> **READING TEXT**

============

We lived together until MY skeletons began to come out and why would he stay with me after all he had been though why would he stay with me he was honest with me he deserved my honesty and i never gave it to him, we separated and he forgave me and we reconnected and it happened again months later and again he forgave me and we reconnected and again, it happened again and he left me, this time for good, I saw it in him, he tried to connect with someone else as did I, I went through the same pain he went through I had to find myself, I had to fall in love with MYSELF, I had to go not my pain.

 

Now as we are both in our truth from this 9 year Journey,, we have been back out to that deck together numerous times, He proposed to me on that deck, standing in the very same place I was screaming for him at, tears fell from both of our eyes in the same water. I am in love with this amazing man and I get to spend the rest of my life with him, We share EVERYTHING we hide nothing from one another, we share a cell phone, we share emails, we share face books, we are together nearly always and when we are not, those very same butterflies I felt in 2005, i feel today when he calls from the store, when he sends me a message from Face book when im sitting right next to him.

 

I trust this man with everything i have in me, I trust him in every aspect! I trust he will never lie to me, I trust I am and always will be his one and only, I trust everything he Says to me. I believe in him, I believe in the Business we have created out of our story and out of what the universe has asked us to do, I believe in myself, I believe our running and chasing was a lesson and our experiences have already changed lives.

============

> **DATA SECTION**

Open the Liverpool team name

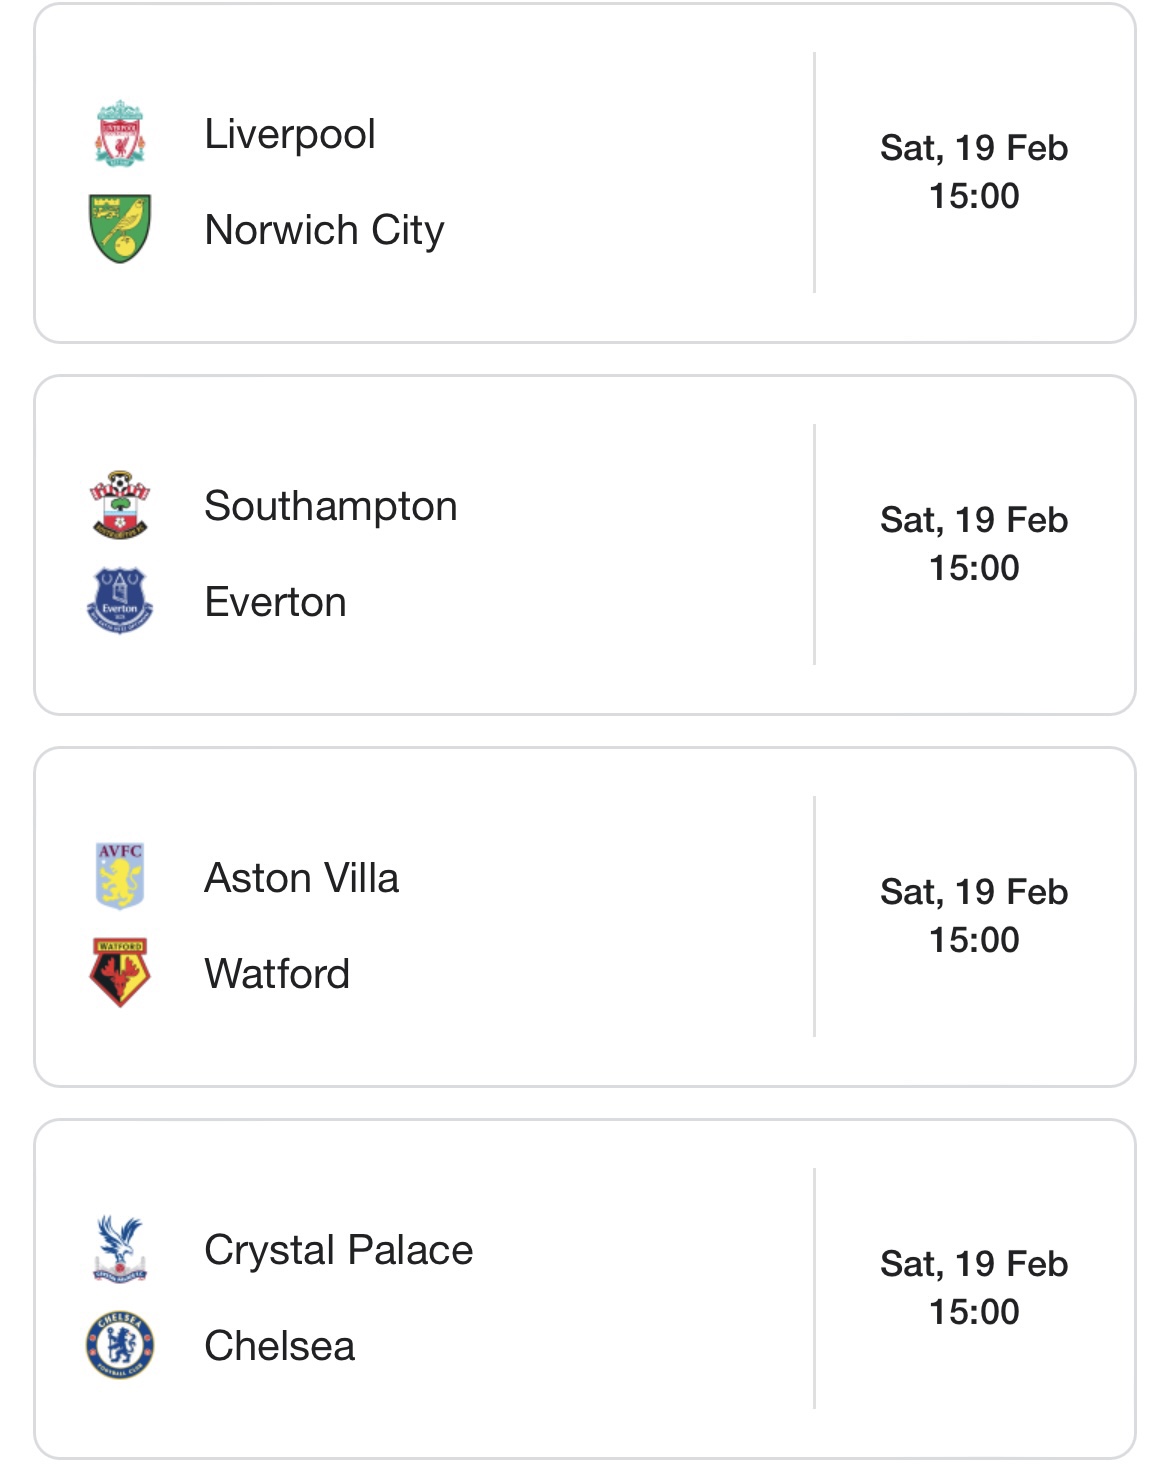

============

Repeat word for word the passage from the story of the couple's nine-year journey, starting at "Now as we are" and ending at "next to him.".

Now as we are both in our truth from this 9 year Journey,, we have been back out to that deck together numerous times, He proposed to me on that deck, standing in the very same place I was screaming for him at, tears fell from both of our eyes in the same water. I am in love with this amazing man and I get to spend the rest of my life with him, We share EVERYTHING we hide nothing from one another, we share a cell phone, we share emails, we share face books, we are together nearly always and when we are not, those very same butterflies I felt in 2005, i feel today when he calls from the store, when he sends me a message from Face book when im sitting right next to him.